The trouble with Love Story is that it’s too in love with its subjects — and doesn’t trust its audience to pick up on the underlying themes without beating them over the head with them repeatedly. The Kennedy tribe spends every scene together as a family openly discussing their complicated family dynamic, lamenting what they mean to the nation and how hard it is to be scrutinised so closely. It badly wants to be The Crown, but pulls punches when it comes to the obvious, human flaws of its main characters. John Jr and Carolyn are gorgeous and magnetic, but some spiky edges have been sanded off.

This fictional John Jr. is simply a lovable himbo, bumbling around being hot, often shirtless, and unable to break things off with his irritating actor girlfriend, Daryl Hannah (Dree Hemingway with a great fringe and grating tone), even though Jackie detests her and he can’t really stand her antics either. But the real John Jr was a man arrogant and reckless enough to fly his wife and sister-in-law in a plane he wasn’t qualified to pilot, without an instructor present and with a broken foot. The only ‘Kennedy Curse’ at play there was the hubris of privilege.

Sarah Pidgeon as Carolyn Bessette Kennedy, Paul Kelly as John F. Kennedy Jr. (FX)

Bessette’s character is more well-rounded, with her slovenly apartment, calculated method of climbing the greasy career pole and a tactical mean streak when it comes to dating men. But her talent for taste is presented as a kind of magical gift; she can just squint at a celebrity or a model headshot and channel divine inspiration to suggest Annette Bening wear a menswear suit jacket for a premiere, or select Kate Moss from the discard pile to front a now-iconic campaign. The suggestion that she feels a measure of guilt over her part in rocketing an 18-year-old Mossy to fame with the 1993 CK Obsession campaign is intriguing, given her own revulsion at being sucked into the celebrity industrial complex.

Weirdly, for a Ryan Murphy project, Love Story is almost too understated and respectful. The energy isn’t quite unhinged enough; the energy between the romantic leads is more syrupy than volatile. Pidgeon clearly has the chops to flit from sweet to rage-fuelled in a microsecond. Let her be messy! Let her husband be more than a sweet doofus!

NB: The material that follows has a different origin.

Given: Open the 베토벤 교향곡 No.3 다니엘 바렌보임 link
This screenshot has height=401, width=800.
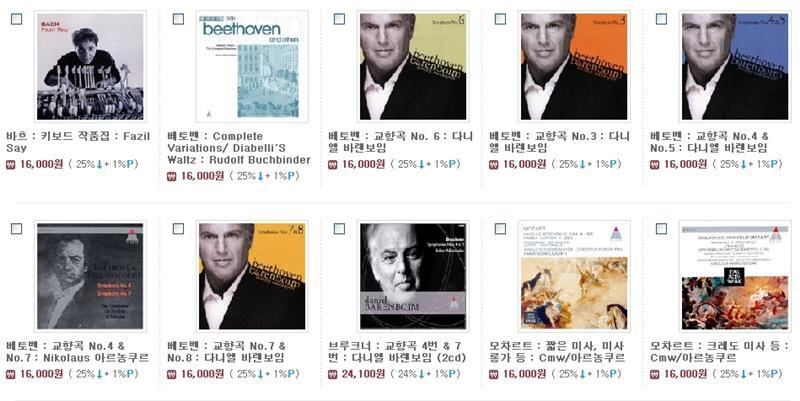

We know the plane is only going to crash, and the beautiful young things are doomed. But they didn’t know that, so all the foreshadowing and dead-wife-in-white-sheets moments feel out of place. Turning their tragedy into art is already a somewhat tasteless act of voyeurism, so don’t guilt the audience into pre-emptively feeling bad for wanting to drink up every moment. The public was obsessed with these two because they were imperfectly perfect people, but Love Story tries too hard to be perfect. Unlike Kennedy Jr when it comes to flight plans, they could have taken more risks.